Marc Basnight, Dying Breed?

RALEIGH – North Carolina’s large metropolitan areas are, it seems, coming into their own – promising to overturn political precedent in a state that has long been one of America’s least urbanized.

At a Tuesday meeting of urban chambers of commerce in Burlington, political analyst John Davis of NC FREE put the political rise of North Carolina cities in context. From 1993 to 2001, registered voters in the 15 most populous counties grew by nearly 800,000, or 46 percent. Actually, this differs only somewhat from the rate of increase in total state voters, 42 percent. But what’s important here is that, for the first time in our history, the urban counties enjoy a majority of the state’s electorate.

Moreover, the trend is likely to continue over the decade, as cities gain greater political market share at the expense of rural areas. Most legislative districts, for example, will encompass or at least touch these 15 counties.
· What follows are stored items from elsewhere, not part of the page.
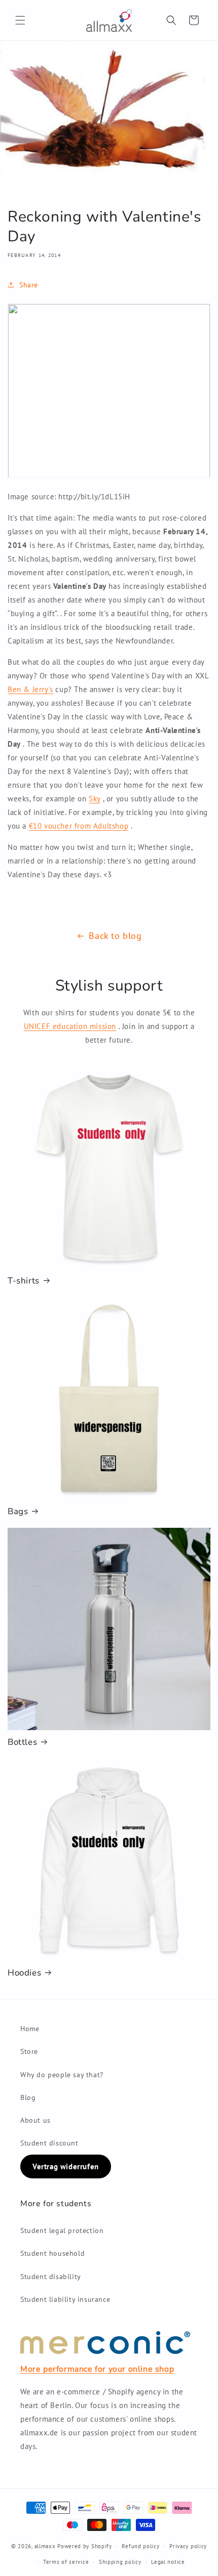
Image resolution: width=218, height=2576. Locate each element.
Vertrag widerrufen (65, 2166)
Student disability (50, 2276)
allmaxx (45, 2546)
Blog (27, 2097)
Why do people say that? (61, 2074)
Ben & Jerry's (30, 689)
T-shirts (24, 1280)
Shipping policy (120, 2561)
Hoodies (24, 1973)
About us (35, 2120)
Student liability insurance (65, 2299)
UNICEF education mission (70, 1026)
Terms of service (66, 2561)
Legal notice (168, 2561)
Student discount (49, 2143)
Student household (52, 2253)
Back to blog (115, 935)
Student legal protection (61, 2230)
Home (29, 2028)
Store (29, 2051)
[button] (20, 20)
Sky (94, 798)
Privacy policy (188, 2546)
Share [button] (28, 284)
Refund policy (140, 2546)
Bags (18, 1511)
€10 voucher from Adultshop (79, 826)
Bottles (22, 1742)
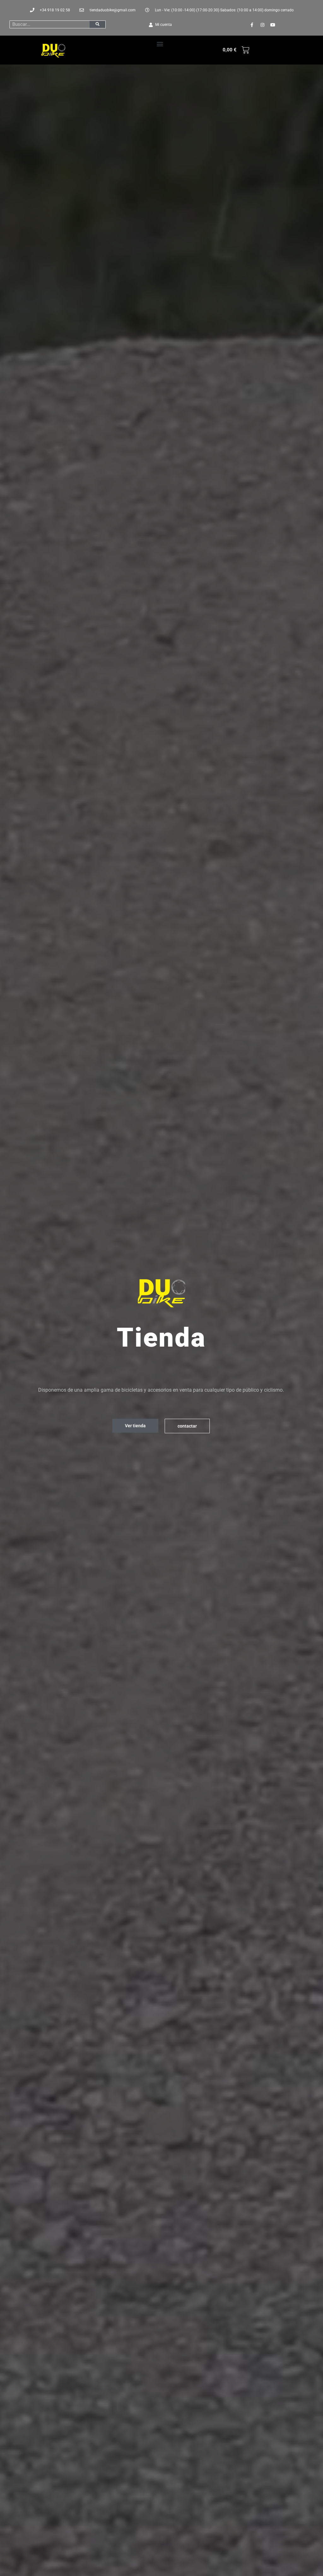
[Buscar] (97, 24)
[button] (160, 44)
Davis and other observers point out at least two possible impacts of these changes. First, on balance Republicans in North Carolina are gaining through urbanization, or more properly suburbanization. The 15 urban counties are less Democratic than the rest of the state, and Democratic registration is growing at a significantly slower rate there (25 percent) than are Republican and independent registrations (37-38 percent).

Second, many believe that the days of Marc Basnight – the powerful rural legislator, usually from the east but sometimes from the west (think former House Speaker Liston Ramsey) – are over. Lawmakers from urban areas are more likely to insist on leadership that thinks and sounds like them, the argument goes.

I think such predictions about the impact of urbanization may be premature, however. Although there are fewer Democrats in Charlotte, Raleigh, Greensboro, and Winston-Salem than there are in the rest of the state, registered Democrats still outnumber Republicans there. More importantly, Democrats in the cities are less likely to be conservative and thus less likely to cross partisan lines to vote for GOP candidates.

Second, North Carolina is currently governed overwhelmingly by rural and small-city politicians, mostly from Eastern North Carolina. Only House Speaker Jim Black, a Mecklenburg County Democrat, exercises significant power in Raleigh without such a pedigree. These folks, many elected statewide, won’t let go of the reins of power easily. So as urban lawmakers fight for equitable highway funding and other causes that matter to them, they will need to set their sights realistically.